A questão é que, mesmo com as novas normativas, a real mudança nas empresas dependerá da aplicação efetiva de políticas internas que priorizem o bem-estar psicológico dos trabalhadores. Muitas vezes, os gestores ainda olham para os problemas de saúde mental com descrença ou ignorância, o que contribui para um ciclo vicioso de sobrecarga e afastamentos.
Além das ações do Ministério do Trabalho, especialistas destacam que é necessário um esforço conjunto entre governo, empresas e sociedade civil para enfrentar a crise de saúde mental de forma mais efetiva. Os investimentos em programas de prevenção e cuidado psicológico no ambiente de trabalho são fundamentais, mas também é essencial que o país amplie o acesso à psicoterapia e ao tratamento psiquiátrico para toda a população. O Sistema Único de Saúde (SUS), por exemplo, carece de mais estrutura para atender a essa demanda crescente.
Além disso, a mentalidade em relação à saúde mental precisa ser revista. A desinformação, o preconceito e o estigma associados aos transtornos psicológicos ainda dificultam o diagnóstico e tratamento precoces, além de criar barreiras para que as pessoas busquem ajuda. O problema é sistêmico e exige mudanças não só no setor público, mas também nas atitudes cotidianas da sociedade.

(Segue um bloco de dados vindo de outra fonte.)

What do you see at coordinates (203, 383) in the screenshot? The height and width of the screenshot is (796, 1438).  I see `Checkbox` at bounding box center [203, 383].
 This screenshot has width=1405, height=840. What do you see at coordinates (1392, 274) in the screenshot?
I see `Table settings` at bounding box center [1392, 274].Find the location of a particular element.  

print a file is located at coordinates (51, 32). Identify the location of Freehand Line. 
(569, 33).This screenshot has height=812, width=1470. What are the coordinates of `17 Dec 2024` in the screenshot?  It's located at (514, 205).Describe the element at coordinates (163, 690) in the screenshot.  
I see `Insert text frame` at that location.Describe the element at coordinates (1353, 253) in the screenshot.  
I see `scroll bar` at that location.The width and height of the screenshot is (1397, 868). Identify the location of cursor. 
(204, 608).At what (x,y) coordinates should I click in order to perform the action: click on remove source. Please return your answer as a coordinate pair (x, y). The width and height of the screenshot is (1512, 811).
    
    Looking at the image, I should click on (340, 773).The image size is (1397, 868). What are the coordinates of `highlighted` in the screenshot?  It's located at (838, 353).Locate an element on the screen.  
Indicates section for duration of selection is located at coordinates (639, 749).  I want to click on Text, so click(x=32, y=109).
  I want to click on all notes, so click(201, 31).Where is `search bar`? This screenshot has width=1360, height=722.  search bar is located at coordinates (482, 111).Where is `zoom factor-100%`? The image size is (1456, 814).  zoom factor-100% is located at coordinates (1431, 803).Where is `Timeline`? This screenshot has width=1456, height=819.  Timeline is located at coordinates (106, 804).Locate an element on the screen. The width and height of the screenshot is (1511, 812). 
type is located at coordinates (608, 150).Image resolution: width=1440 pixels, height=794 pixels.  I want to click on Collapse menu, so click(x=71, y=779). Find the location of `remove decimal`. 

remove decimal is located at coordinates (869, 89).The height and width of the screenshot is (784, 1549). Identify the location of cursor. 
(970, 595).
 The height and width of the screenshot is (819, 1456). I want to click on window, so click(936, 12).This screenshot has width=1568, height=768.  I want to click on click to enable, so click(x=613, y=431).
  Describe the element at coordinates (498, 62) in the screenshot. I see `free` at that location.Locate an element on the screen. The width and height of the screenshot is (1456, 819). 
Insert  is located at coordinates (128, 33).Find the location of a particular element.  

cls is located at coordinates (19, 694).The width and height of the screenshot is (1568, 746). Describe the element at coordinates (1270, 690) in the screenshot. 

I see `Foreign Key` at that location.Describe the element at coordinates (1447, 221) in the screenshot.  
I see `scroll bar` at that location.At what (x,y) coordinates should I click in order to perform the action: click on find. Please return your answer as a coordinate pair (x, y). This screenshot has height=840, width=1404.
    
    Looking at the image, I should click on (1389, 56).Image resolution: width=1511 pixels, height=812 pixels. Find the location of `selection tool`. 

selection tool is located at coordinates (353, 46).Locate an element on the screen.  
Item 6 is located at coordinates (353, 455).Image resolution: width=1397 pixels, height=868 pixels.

Em suma, o aumento dos afastamentos por transtornos mentais no Brasil é um reflexo de uma sociedade sobrecarregada, marcada pela pressão no trabalho, pela insegurança econômica e pelas consequências psicológicas da pandemia. A crise de saúde mental não é apenas um problema individual, mas sim uma crise social que afeta diretamente a produtividade das empresas e o bem-estar dos trabalhadores.
Com quase meio milhão de trabalhadores afastados, o Brasil se vê diante de um desafio imenso. O governo, ao atualizar suas políticas e aumentar a fiscalização sobre as condições de saúde no trabalho, e as empresas, ao implementarem políticas de saúde mental mais eficazes, devem estar atentos ao impacto desse problema em longo prazo. Contudo, é imprescindível que a sociedade como um todo repense seu papel e busque construir um ambiente mais saudável e acolhedor para todos, combatendo o estigma e garantindo o acesso a tratamento adequado para quem precisa.
Só assim será possível quebrar o ciclo de uma crise que, a cada ano, afeta mais e mais pessoas, colocando em risco o futuro de toda a população trabalhadora brasileira.